I have mostly three computers – one stable Gentoo server, one ~amd64 Gentoo workstation, and one laptop. Since I rarely use the laptop at home, I decided to install a binary distribution on it.
I do not like to frequently reinstall operating systems. I like also having very new software, deciding to install new versions in the week of upstream release. The distribution also should be user-friendly, i.e. help them control it instead of controlling them by unneeded packages and hidden configurations.
The first criterion limits my choice to very few GNU/Linux distributions (I did not try to use any other, better, kernel due to bad experiences with hardware support in the past). After reading an entry on Caleb Cushing’s blog I decided to try using Debian. Previously I knew about some of its important advantages – very stable releases (not appropriate on my laptop), large number of available packages (like on Gentoo or FreeBSD) and support for some forks encouraging free software (cdrkit, IceWeasel).
I though that there are Debian Sid installation discs. Since I could not find them, I used testing discs. During installation the only problem was lack of wireless network support (after some updates it worked with the ath5k driver). The only one, before I noticed that it installed KDE 3.
Unlike Gentoo with its several slots per package name, Debian names each library differently for each ABI. For non-library packages the same name is used. Confusingly, kwin was changed into a more descriptive name, but the package manager did nothing with this. The library situation led to using three versions of GCC, but this is not a problem when my laptop does not compile them.
After removing many unneeded packages (mostly from KDE 3) and installing needed ones, I noticed that TeXLive is available still in version 2007. It is caused by different packaging in version 2008. For Gentoo this was not a problem, they just keep it without updates. Maybe this will improve before TeXLive 2011.
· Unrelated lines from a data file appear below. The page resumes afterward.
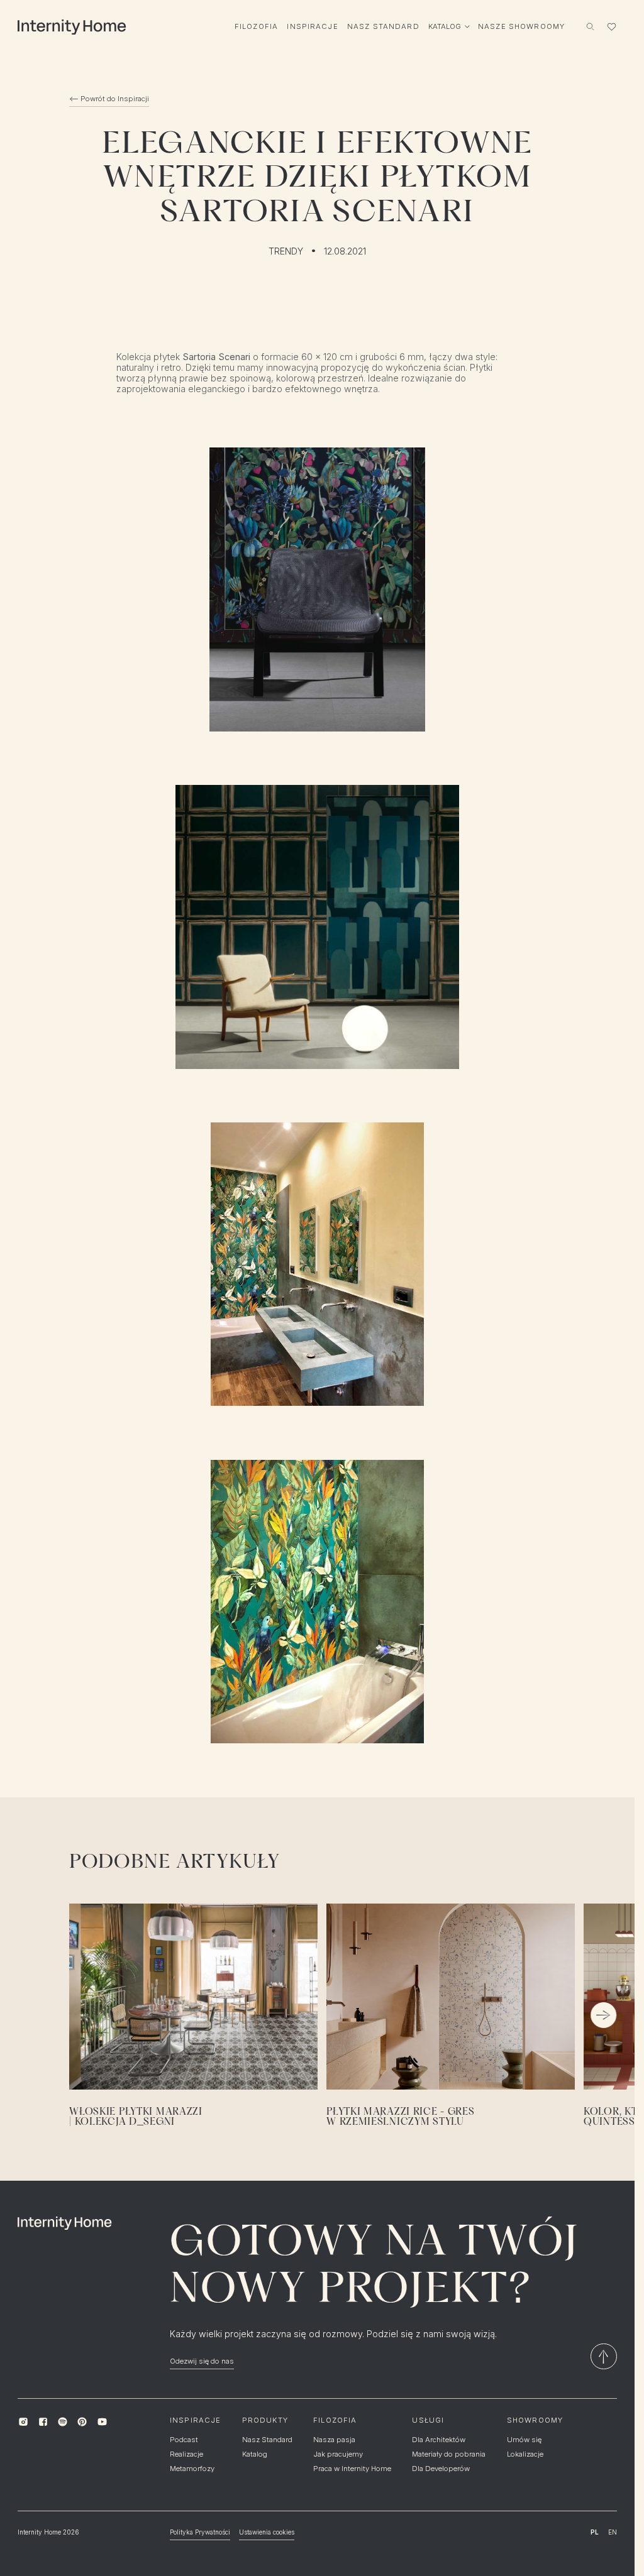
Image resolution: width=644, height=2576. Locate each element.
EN (612, 2532)
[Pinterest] (82, 2421)
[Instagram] (23, 2421)
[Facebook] (43, 2421)
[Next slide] (603, 2015)
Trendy (286, 251)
In Gentoo the rc system is simple and easy to configure. In Debian removing hundreds of unnecessary packages did the job, but I still do not understand why so many runlevels are used there. I also do not know how to avoid having NetworkManager put useless domain name in /etc/resolv.conf, in Gentoo I just edited some configuration files instead of using NetworkManager.
Still, I believe that these problems may take less time than updating a source-based distribution.